Série de consignes:
1) D'après le texte sur les enregistrements de Recuerdo, quel instrument apporte une sonorité étonnante à la version du 23 avril 1930 de l'Orquesta Típica Victor ?
2) Prolonge le texte sur les enregistrements de Recuerdo à la suite de sa dernière phrase.

:: Texte extrait ::

Recuerdo, 1930-04-23 — Orquesta Típica Victor con Roberto Díaz. Une des rares versions chantées et seulement sur le refrain (en gras dans les paroles ci-dessus). Un basson apporte une sonorité étonnante à cette version. On l’entend particulièrement après le passage chanté.
Recuerdo, 1941-08-08 — Orquesta . Une version très intéressante. Que je pourrais éventuellement passer en bal.
Recuerdo 1941 Orquesta Aníbal Troilo. La prise de son qui a été réalisée à Montevideo est sur acétate, donc le son est mauvais. Elle n’est là que pour la référence.
Recuerdo, 1942-11-04 — Orquesta Ricardo Tanturi. Une version surprenante pour du Tanturi et pas si loin de ce que fera Pugliese, deux ans plus tard. Heureusement qu’il y a la fin typique de Tanturi, une dominante suivie bien plus tard par la tonique pour nous certifier que c’est bien Tanturi 😉
Recuerdo, 1944-03-31 — Orquesta Osvaldo Pugliese. C’est le tango du jour. Il est intéressant de voir comment cette version avait été annoncée par quelques interprétations antérieures. On se pose toujours la question ; Alfredo ou Osvaldo ? Suspens…
Recuerdo, 1952-09-17 — Orquesta Julio De Caro. De Caro enregistre 26 ans plus tard le titre qu’il a lancé. L’évolution est très nette. L’utilisation d’un orchestre au lieu du sexteto, donne de l’ampleur à la musique.
Recuerdo 1966-09 — Orquesta Osvaldo Pugliese con Jorge Maciel. On retrouve Pugliese, 22 ans après son premier enregistrement. Cette fois, la voix de Maciel. Celui-ci chante les paroles, mais avec beaucoup de modifications. Je ne sais pas quoi en penser pour la danse. C’est sûr qu’en Europe, cela fait un malheur. L’interprétation de Maciel ne se prête pas à la danse, mais c’est tellement joli que l’on pourrait s’arrêter de danser pour écouter.

En 1985, on a au moins trois versions de Rucuerdo par Pugliese. Celle de « Grandes Valores », une émission de télévision, mais avec un son moyen, mais une vidéo. Alors, je vous la présente.

Recuerdo par Osvaldo Pugliese dans l’émission Grandes Valores de 1985.

Puisqu’on est dans les films, je vous propose aussi la version au théâtre Colon, cette salle de spectacle fameuse de Buenos Aires.

Recuerdo par Osvaldo Pugliese au Théatre Colon, le 12 décembre 1985.

Pour terminer, toujours de 1985, l’enregistrement en studio du 25 avril.

Recuerdo, 1985-04-25 — Orquesta Osvaldo Pugliese.

Pugliese a continué à jouer à de nombreuses reprises sa première œuvre. Vous pouvez écouter les différentes versions, mais elles sont globalement semblables et je vous propose d’arrêter là notre parcours, pour traiter de notre fil rouge. Qui est le compositeur de Recuerdo ?

Qui est le compositeur de Recuerdo ?

:::
:: Extrait de données ::

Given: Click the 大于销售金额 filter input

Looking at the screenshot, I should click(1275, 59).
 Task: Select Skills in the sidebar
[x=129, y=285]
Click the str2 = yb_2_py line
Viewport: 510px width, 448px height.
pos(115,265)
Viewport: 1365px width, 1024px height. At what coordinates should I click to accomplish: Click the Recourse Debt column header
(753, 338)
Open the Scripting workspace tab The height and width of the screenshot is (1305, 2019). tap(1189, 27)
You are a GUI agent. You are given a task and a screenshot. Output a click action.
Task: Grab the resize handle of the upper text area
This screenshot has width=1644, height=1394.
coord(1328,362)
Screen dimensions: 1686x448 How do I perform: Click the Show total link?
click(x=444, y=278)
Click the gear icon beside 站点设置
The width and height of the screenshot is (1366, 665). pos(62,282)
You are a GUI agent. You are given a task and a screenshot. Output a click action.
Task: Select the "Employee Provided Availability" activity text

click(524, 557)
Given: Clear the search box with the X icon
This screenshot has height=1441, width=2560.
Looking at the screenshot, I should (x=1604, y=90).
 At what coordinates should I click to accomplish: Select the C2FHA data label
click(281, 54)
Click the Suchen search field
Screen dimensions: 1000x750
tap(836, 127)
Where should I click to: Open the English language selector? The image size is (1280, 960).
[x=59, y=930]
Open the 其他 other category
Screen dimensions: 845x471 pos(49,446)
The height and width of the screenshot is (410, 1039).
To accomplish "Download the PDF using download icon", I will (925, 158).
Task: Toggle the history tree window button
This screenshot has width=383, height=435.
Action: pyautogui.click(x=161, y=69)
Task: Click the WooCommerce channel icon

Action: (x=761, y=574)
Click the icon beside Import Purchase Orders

:::

Réponses rédigées:
1) Un basson.

2)
On a vu que la partition éditée en 1926 par Adolfo Pugliese mentionne son nom comme auteur. Cependant, la tradition veut que ce soit la première composition d’Osvaldo.
Écoutons le seul tango qui soit étiqueté Adolfo :
Ausencia, 1926-09-16 — José Bohr y su Orquesta Típica. C’est mignon, mais c’est loin d’avoir la puissance de Recuerdo.
On notera toutefois que la réédition de cette partition est signée Adolfo et Osvaldo. La seule composition d’Adolfo serait-elle en fait de son fils ? C’est à mon avis très probable. Le père et sa vie peu équilibrée et n’ayant pas donné d’autres compositions, contrairement à ses garçons, pourrait ne pas être compositeur, en fait.

Pour certains, c’est, car Osvaldo était mineur, que son père a édité la partition à son nom. Le problème est que plusieurs tangos d’Osvaldo avaient été antérieurement édités à son nom. Donc, l’argument ne tient pas.

Pour rendre la chose plus complexe, il faut prendre en compte l’histoire de son frère aîné
Adolfo (Fito). Ce dernier était un brillant violoniste et compositeur.
Pedro Laurenz, alors Bandonéiste dans l’orchestre de Julio De Caro, indique qu’il était avec Eduardo Moreno quand un violoniste Emilio Marchiano serait venu lui demander d’aller chercher ce tango chez Fito pour lui ajouter des paroles.
Marchiano travaillait alors au café ABC, comme l’indique Osvaldo qui était ami avec le bandonéoniste Enrique Pollet (Francesito) et qui aurait recommandé les deux titres marqués Adolfo (Ausencia et Recuerdo).
On est sur le fil avec ces deux histoires avec les mêmes acteurs. Dans un cas, l’auteur serait Adolfito qui donnerait la musique pour qu’elle soit jouée par De Caro et dans l’autre, ce serait Pollet qui aurait fait la promotion des compositions qui seraient toutes deux d’Osvaldo et pas de son père, ni de son grand frère.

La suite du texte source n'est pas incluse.